**EXERCISE DIRECTIONS**
Lines holding the word "agent" must be located in the listing below and copied.

**SOURCE INFORMATION**
>>
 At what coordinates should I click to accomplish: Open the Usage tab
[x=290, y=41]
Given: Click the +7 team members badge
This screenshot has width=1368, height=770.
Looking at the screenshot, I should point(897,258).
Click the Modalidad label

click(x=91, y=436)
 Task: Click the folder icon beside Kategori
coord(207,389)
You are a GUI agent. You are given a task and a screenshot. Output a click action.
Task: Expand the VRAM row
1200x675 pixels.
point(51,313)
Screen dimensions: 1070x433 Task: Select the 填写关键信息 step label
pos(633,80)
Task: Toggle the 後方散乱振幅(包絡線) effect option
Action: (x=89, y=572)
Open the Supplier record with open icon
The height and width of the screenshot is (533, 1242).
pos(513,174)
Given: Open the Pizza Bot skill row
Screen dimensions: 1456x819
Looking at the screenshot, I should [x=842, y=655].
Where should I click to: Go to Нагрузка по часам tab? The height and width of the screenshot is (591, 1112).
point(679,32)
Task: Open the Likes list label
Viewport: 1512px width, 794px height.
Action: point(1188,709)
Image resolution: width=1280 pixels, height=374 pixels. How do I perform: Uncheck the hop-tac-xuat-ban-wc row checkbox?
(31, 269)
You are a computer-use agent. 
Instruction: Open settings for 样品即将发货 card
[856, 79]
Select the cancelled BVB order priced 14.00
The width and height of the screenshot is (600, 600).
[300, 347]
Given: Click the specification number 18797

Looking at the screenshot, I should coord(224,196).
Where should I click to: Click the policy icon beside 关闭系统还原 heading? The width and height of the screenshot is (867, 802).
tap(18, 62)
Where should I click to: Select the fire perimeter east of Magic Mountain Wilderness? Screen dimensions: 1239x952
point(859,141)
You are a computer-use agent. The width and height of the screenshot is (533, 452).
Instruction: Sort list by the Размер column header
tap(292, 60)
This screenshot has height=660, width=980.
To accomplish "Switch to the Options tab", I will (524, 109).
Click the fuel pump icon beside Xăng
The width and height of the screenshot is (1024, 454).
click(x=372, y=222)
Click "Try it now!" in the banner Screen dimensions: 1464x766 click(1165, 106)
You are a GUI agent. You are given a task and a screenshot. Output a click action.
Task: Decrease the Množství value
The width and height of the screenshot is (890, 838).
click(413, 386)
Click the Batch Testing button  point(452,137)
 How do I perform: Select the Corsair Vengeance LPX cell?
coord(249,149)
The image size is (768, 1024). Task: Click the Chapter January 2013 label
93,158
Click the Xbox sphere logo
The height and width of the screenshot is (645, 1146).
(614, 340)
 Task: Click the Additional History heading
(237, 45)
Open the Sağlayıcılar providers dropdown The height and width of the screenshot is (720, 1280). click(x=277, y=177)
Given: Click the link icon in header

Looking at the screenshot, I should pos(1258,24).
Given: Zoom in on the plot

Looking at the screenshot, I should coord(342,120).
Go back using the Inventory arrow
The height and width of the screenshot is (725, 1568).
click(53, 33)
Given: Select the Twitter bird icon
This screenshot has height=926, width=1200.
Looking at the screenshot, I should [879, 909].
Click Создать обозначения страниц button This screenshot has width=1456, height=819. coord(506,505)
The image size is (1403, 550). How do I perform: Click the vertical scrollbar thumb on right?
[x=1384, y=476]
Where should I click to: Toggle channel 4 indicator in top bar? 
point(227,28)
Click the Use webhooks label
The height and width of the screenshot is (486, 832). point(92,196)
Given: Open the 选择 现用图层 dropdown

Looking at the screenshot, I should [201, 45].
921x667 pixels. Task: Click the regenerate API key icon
<<
**EXERCISE RESULT**
You are a GUI agent. You are given a task and a screenshot. Output a click action.
You are a computer-use agent. 
You are a computer-use agent. The width and height of the screenshot is (533, 452).
You are a GUI agent. You are given a task and a screenshot. Output a click action.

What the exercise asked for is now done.